In the event that I die, can my spouse rollover my solo 401k to his own Roth IRA and continue to be exempt from having to take RMD’s from the Roth IRA?
Assuming you are referring to the Roth solo 401k designated account funds, yes your understanding is correct, as under the current Roth IRA regulations the surviving spouse of the Roth solo 401(k) can transfer the Roth solo 401k funds to his or her own Roth IRA; therefore the ROTH IRA will not be subject to required distributions. This is a Roth IRA distribution exception and is only afforded to spousal beneficiaries. Reason being, unlike non-spouse beneficiaries (e.g., the decedent’s daughter) who must transfer the solo 401k funds to a beneficiary IRA if they choose not to take a lump-sum distribution , the regulations allow for the surviving spouse to essentially treat the inherited funds as his or her own when transferred to an IRA. This means the spouse can treat the new IRA as always having been her own IRA. To learn more about beneficiary solo 401k rules, CLICK HERE.
My Wife vs My Trust as Beneficiary QUESTION:
I want to make sure I understand the mechanism involved in this process. Currently my wife and I’s Solo 401k assets are held in the Solo 401k Trust. Does that mean upon her and my deaths the assets from the Solo 401k Trust would flow directly into our “living revocable” trust and be distributed accordingly?

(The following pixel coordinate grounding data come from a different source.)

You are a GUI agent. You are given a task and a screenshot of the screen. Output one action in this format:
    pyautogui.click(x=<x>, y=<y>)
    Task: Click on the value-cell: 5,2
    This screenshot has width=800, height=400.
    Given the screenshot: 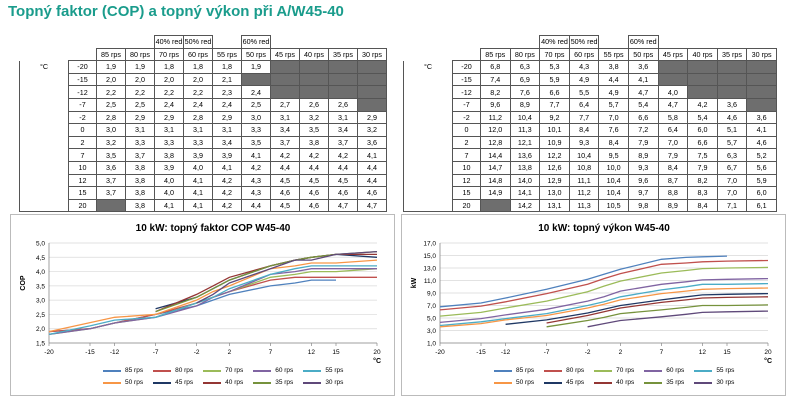 What is the action you would take?
    pyautogui.click(x=762, y=155)
    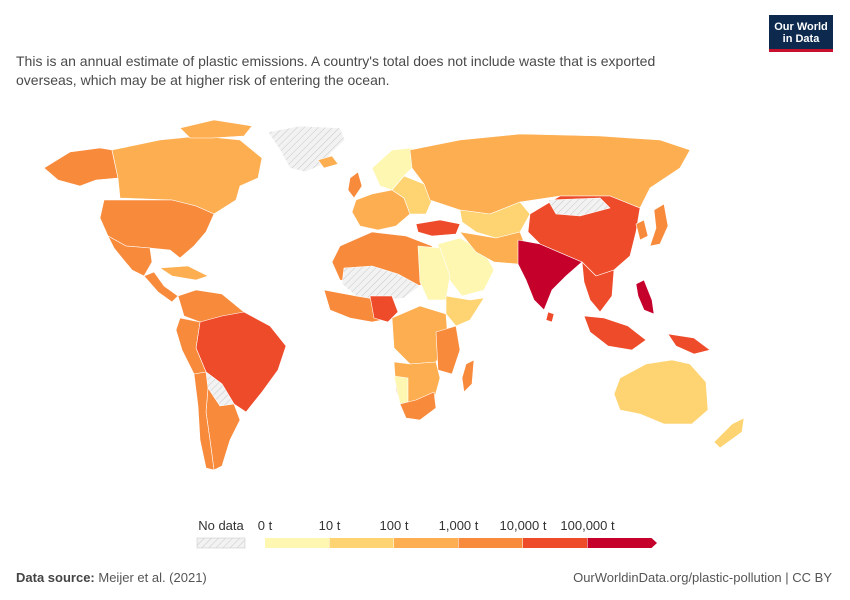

Upon your death, your solo 401k funds would flow to the living trust if the living trust is the primary beneficiary. Distributions would than commence through the living trust by 12/31 of the year following your death which would subject the pre-tax funds to federal and state taxes. Therefore, it may be best to name your spouse as the primary beneficiary instead of the living trust so that she could then transfer the funds to her own solo 401k or or her own IRA. This would allow her to continue growing the retirement funds without having to take distributions until she reaches age 72.